## WHAT IS NEEDED:
For each line of the data below that holds "agent", copy the line.

+++ DATA EXTRACT

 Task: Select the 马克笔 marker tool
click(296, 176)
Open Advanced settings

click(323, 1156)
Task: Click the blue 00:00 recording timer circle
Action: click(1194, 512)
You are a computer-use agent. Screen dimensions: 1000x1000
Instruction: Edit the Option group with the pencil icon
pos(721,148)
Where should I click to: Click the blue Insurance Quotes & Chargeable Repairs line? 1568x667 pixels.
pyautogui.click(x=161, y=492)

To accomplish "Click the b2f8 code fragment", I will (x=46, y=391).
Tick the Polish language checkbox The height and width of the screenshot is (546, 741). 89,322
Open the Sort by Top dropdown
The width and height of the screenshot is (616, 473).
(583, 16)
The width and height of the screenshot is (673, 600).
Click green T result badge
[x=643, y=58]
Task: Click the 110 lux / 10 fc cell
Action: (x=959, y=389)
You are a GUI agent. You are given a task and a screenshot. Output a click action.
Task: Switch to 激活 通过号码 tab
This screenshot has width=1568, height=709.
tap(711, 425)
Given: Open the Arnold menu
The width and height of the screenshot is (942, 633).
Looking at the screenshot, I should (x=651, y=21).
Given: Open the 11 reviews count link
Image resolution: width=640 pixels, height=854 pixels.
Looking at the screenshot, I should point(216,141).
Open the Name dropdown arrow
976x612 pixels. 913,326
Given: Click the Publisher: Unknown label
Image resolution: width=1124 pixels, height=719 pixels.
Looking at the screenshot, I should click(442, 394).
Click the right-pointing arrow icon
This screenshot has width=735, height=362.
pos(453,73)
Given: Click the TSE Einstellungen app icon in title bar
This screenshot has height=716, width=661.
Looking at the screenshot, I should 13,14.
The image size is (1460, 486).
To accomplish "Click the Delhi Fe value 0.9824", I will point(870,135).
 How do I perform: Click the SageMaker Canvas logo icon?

++++++

## ANSWER TO THIS PROBLEM:
You are a computer-use agent. Screen dimensions: 1000x1000
You are a GUI agent. You are given a task and a screenshot. Output a click action.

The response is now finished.